The portfolio should be designed to achieve a defined business objective or benefit. Project management authority Bob Buttrick summarised it when he said,
Directing the individual project correctly will ensure it is done right. Directing 'all the projects' successfully will ensure we are doing the right projects.
While at an individual project level, it is important to know how each project is performing, the impact of each project on the portfolio is just as important. Ask the following questions:
- Does each project contribute to the overall achievement of the portfolio?
- How well is each project performing?
- Will any project have an adverse impact on other projects to come?
- What projects in the portfolio are dependent on others?
- Will the successful delivery of all projects produce the desired objective or benefit?
Working at portfolio level is about working with the summary or key data. It is important to avoid information overload. The detail of each project should be kept at the project team level and managed by the individual project managers. Relevant information should be rolled up and presented at each level within the organisation as appropriate. At executive VP level, you are likely to be providing a summary of performance, progress and a measurement of estimates against actuals and costs.
Within most project portfolio management systems, there is a project evaluation process. This process is used to evaluate the projects at various points during their life cycle. At the beginning of each stage the responsible party evaluates the business case, asking whether it is still relevant and able to deliver the organisations' objectives. If the answer is no, the project should be stopped. This way the organisation can ensure they stay focused on delivering a strategy, goal or another benefit, and use resources where they will offer the best return.
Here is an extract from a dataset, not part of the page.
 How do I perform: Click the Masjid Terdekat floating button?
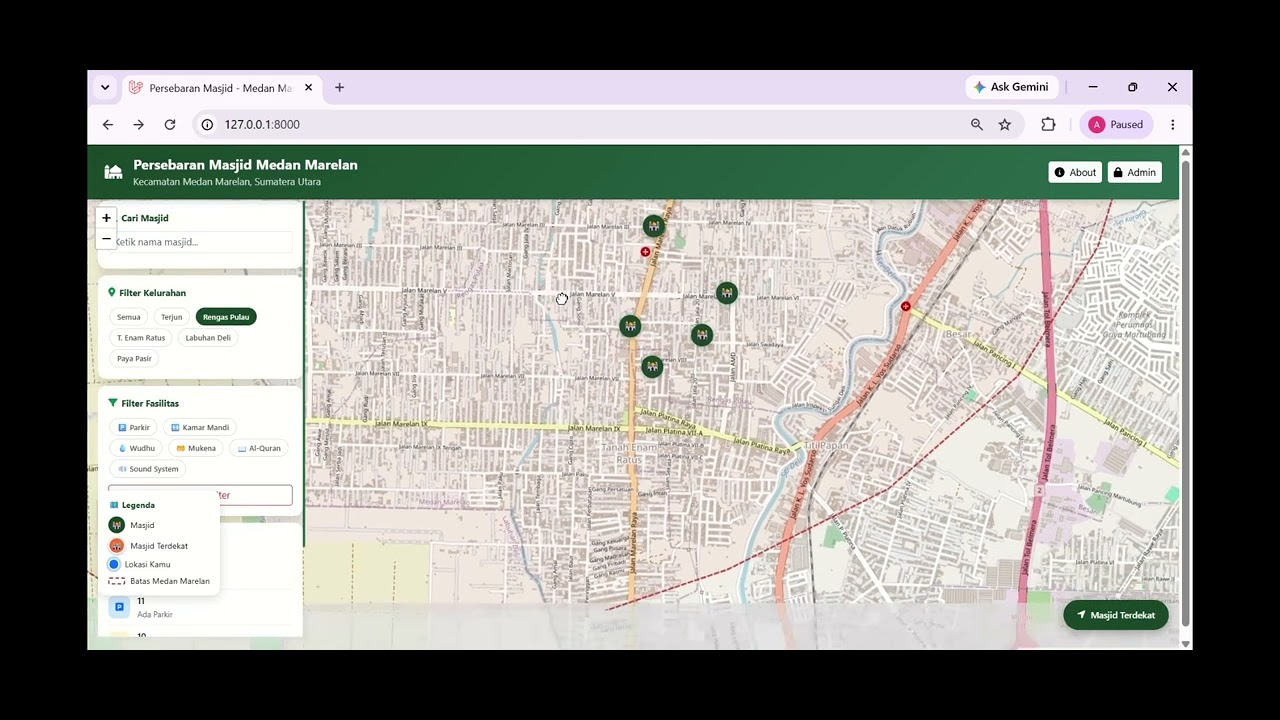click(x=1116, y=615)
Project portfolio management asks the following questions:
- Are we doing the right things?
- Are we doing them the right way?
- Are we doing them well?
- Are we getting the benefits?
If the answer to any of these questions is no; immediate action is needed to bring the portfolio back on track.
Project Portfolio Management Software
When selecting a project portfolio management system, organisations should use criteria based on identified needs and organisational objectives. It is advisable to start small, introducing aspects of portfolio management one element at a time. Many commercial tools can seem overwhelming at first, simply because of the amount of functionality they offer.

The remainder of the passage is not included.